— start PROVIDED ENTRIES —

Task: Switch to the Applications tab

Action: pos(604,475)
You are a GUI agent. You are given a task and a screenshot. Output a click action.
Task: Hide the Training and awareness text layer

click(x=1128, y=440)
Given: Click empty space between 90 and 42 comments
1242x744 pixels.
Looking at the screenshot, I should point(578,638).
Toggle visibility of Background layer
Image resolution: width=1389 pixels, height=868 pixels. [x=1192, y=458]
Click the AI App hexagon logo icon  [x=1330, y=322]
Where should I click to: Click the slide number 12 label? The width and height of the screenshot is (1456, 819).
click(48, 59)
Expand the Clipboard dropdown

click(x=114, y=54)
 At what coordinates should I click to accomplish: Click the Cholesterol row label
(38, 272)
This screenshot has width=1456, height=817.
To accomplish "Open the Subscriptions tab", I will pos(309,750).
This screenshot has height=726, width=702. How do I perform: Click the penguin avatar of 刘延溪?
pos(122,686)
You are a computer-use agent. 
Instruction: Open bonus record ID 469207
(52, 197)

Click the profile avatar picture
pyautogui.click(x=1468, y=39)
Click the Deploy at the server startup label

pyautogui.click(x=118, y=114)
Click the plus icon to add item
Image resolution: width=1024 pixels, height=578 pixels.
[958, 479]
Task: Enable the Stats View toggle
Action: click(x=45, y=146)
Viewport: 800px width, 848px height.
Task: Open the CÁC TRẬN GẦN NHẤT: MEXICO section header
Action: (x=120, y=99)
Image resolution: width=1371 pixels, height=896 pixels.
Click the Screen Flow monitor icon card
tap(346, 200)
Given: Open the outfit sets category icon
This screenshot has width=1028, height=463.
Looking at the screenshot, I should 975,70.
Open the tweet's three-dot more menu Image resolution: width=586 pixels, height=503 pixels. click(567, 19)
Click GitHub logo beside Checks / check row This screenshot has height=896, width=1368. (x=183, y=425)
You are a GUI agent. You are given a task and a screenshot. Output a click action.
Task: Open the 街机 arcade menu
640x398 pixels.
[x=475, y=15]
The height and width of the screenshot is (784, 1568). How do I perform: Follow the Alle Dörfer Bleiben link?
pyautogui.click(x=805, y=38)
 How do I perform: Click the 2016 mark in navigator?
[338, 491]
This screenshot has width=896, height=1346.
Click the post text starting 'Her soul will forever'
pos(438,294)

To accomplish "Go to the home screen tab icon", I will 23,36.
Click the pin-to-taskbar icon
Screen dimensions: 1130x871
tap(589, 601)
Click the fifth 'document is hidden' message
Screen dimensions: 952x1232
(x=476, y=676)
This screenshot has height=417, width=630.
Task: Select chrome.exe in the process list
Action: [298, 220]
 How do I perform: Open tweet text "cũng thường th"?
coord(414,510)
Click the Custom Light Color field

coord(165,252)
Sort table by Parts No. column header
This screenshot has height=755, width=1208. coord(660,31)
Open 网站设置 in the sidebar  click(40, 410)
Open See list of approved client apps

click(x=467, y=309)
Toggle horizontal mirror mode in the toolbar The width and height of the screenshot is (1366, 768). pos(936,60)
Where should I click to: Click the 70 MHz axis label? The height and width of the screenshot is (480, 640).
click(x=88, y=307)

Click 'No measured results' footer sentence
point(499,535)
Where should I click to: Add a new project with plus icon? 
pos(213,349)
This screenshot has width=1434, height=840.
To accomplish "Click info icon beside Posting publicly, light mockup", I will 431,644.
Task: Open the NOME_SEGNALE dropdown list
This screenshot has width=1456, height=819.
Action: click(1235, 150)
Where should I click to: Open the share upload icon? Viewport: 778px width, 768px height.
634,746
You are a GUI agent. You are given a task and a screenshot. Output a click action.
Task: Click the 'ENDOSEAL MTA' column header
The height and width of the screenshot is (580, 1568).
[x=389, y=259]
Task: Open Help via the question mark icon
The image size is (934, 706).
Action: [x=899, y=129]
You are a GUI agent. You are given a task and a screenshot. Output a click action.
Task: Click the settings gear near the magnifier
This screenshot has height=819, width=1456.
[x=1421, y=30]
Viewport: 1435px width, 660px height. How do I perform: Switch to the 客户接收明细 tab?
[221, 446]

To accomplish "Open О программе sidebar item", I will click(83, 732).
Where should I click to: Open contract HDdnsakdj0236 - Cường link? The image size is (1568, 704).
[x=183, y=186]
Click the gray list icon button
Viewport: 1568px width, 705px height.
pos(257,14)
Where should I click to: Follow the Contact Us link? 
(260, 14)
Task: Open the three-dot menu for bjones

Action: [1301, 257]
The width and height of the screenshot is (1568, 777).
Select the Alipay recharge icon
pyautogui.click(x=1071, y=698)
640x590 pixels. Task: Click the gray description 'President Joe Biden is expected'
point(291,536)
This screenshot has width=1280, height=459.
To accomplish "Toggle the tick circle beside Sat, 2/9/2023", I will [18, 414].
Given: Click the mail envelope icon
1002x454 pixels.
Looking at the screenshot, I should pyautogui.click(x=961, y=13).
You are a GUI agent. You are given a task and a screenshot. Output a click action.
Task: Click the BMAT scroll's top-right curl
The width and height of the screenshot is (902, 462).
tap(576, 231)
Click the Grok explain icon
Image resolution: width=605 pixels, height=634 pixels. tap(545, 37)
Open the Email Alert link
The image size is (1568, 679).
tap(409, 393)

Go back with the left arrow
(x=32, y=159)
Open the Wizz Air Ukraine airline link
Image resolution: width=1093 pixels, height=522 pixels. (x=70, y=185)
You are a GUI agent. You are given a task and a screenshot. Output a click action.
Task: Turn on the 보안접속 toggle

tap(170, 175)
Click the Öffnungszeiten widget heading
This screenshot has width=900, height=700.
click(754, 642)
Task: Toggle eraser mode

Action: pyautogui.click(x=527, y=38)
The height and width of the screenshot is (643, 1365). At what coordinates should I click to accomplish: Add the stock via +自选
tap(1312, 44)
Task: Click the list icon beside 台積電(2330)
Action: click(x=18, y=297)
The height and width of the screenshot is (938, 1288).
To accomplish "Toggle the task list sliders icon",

— end PROVIDED ENTRIES —

#### WHAT THIS TASK INVOLVES
Copy all of the lines above without changing anything in them.

#### TASK SOLUTION
Task: Switch to the Applications tab

Action: pos(604,475)
You are a GUI agent. You are given a task and a screenshot. Output a click action.
Task: Hide the Training and awareness text layer

click(x=1128, y=440)
Given: Click empty space between 90 and 42 comments
1242x744 pixels.
Looking at the screenshot, I should point(578,638).
Toggle visibility of Background layer
Image resolution: width=1389 pixels, height=868 pixels. [x=1192, y=458]
Click the AI App hexagon logo icon  [x=1330, y=322]
Where should I click to: Click the slide number 12 label? The width and height of the screenshot is (1456, 819).
click(48, 59)
Expand the Clipboard dropdown

click(x=114, y=54)
 At what coordinates should I click to accomplish: Click the Cholesterol row label
(38, 272)
This screenshot has width=1456, height=817.
To accomplish "Open the Subscriptions tab", I will pos(309,750).
This screenshot has height=726, width=702. How do I perform: Click the penguin avatar of 刘延溪?
pos(122,686)
You are a computer-use agent. 
Instruction: Open bonus record ID 469207
(52, 197)

Click the profile avatar picture
pyautogui.click(x=1468, y=39)
Click the Deploy at the server startup label

pyautogui.click(x=118, y=114)
Click the plus icon to add item
Image resolution: width=1024 pixels, height=578 pixels.
[958, 479]
Task: Enable the Stats View toggle
Action: click(x=45, y=146)
Viewport: 800px width, 848px height.
Task: Open the CÁC TRẬN GẦN NHẤT: MEXICO section header
Action: (x=120, y=99)
Image resolution: width=1371 pixels, height=896 pixels.
Click the Screen Flow monitor icon card
tap(346, 200)
Given: Open the outfit sets category icon
This screenshot has width=1028, height=463.
Looking at the screenshot, I should 975,70.
Open the tweet's three-dot more menu Image resolution: width=586 pixels, height=503 pixels. click(567, 19)
Click GitHub logo beside Checks / check row This screenshot has height=896, width=1368. (x=183, y=425)
You are a GUI agent. You are given a task and a screenshot. Output a click action.
Task: Open the 街机 arcade menu
640x398 pixels.
[x=475, y=15]
The height and width of the screenshot is (784, 1568). How do I perform: Follow the Alle Dörfer Bleiben link?
pyautogui.click(x=805, y=38)
 How do I perform: Click the 2016 mark in navigator?
[338, 491]
This screenshot has width=896, height=1346.
Click the post text starting 'Her soul will forever'
pos(438,294)

To accomplish "Go to the home screen tab icon", I will 23,36.
Click the pin-to-taskbar icon
Screen dimensions: 1130x871
tap(589, 601)
Click the fifth 'document is hidden' message
Screen dimensions: 952x1232
(x=476, y=676)
This screenshot has height=417, width=630.
Task: Select chrome.exe in the process list
Action: [298, 220]
 How do I perform: Open tweet text "cũng thường th"?
coord(414,510)
Click the Custom Light Color field

coord(165,252)
Sort table by Parts No. column header
This screenshot has height=755, width=1208. coord(660,31)
Open 网站设置 in the sidebar  click(40, 410)
Open See list of approved client apps

click(x=467, y=309)
Toggle horizontal mirror mode in the toolbar The width and height of the screenshot is (1366, 768). pos(936,60)
Where should I click to: Click the 70 MHz axis label? The height and width of the screenshot is (480, 640).
click(x=88, y=307)

Click 'No measured results' footer sentence
point(499,535)
Where should I click to: Add a new project with plus icon? 
pos(213,349)
This screenshot has width=1434, height=840.
To accomplish "Click info icon beside Posting publicly, light mockup", I will 431,644.
Task: Open the NOME_SEGNALE dropdown list
This screenshot has width=1456, height=819.
Action: click(1235, 150)
Where should I click to: Open the share upload icon? Viewport: 778px width, 768px height.
634,746
You are a GUI agent. You are given a task and a screenshot. Output a click action.
Task: Click the 'ENDOSEAL MTA' column header
The height and width of the screenshot is (580, 1568).
[x=389, y=259]
Task: Open Help via the question mark icon
The image size is (934, 706).
Action: [x=899, y=129]
You are a GUI agent. You are given a task and a screenshot. Output a click action.
Task: Click the settings gear near the magnifier
This screenshot has height=819, width=1456.
[x=1421, y=30]
Viewport: 1435px width, 660px height. How do I perform: Switch to the 客户接收明细 tab?
[221, 446]

To accomplish "Open О программе sidebar item", I will click(83, 732).
Where should I click to: Open contract HDdnsakdj0236 - Cường link? The image size is (1568, 704).
[x=183, y=186]
Click the gray list icon button
Viewport: 1568px width, 705px height.
pos(257,14)
Where should I click to: Follow the Contact Us link? 
(260, 14)
Task: Open the three-dot menu for bjones

Action: [1301, 257]
The width and height of the screenshot is (1568, 777).
Select the Alipay recharge icon
pyautogui.click(x=1071, y=698)
640x590 pixels. Task: Click the gray description 'President Joe Biden is expected'
point(291,536)
This screenshot has width=1280, height=459.
To accomplish "Toggle the tick circle beside Sat, 2/9/2023", I will [18, 414].
Given: Click the mail envelope icon
1002x454 pixels.
Looking at the screenshot, I should pyautogui.click(x=961, y=13).
You are a GUI agent. You are given a task and a screenshot. Output a click action.
Task: Click the BMAT scroll's top-right curl
The width and height of the screenshot is (902, 462).
tap(576, 231)
Click the Grok explain icon
Image resolution: width=605 pixels, height=634 pixels. tap(545, 37)
Open the Email Alert link
The image size is (1568, 679).
tap(409, 393)

Go back with the left arrow
(x=32, y=159)
Open the Wizz Air Ukraine airline link
Image resolution: width=1093 pixels, height=522 pixels. (x=70, y=185)
You are a GUI agent. You are given a task and a screenshot. Output a click action.
Task: Turn on the 보안접속 toggle

tap(170, 175)
Click the Öffnungszeiten widget heading
This screenshot has width=900, height=700.
click(754, 642)
Task: Toggle eraser mode

Action: pyautogui.click(x=527, y=38)
The height and width of the screenshot is (643, 1365). At what coordinates should I click to accomplish: Add the stock via +自选
tap(1312, 44)
Task: Click the list icon beside 台積電(2330)
Action: click(x=18, y=297)
The height and width of the screenshot is (938, 1288).
To accomplish "Toggle the task list sliders icon",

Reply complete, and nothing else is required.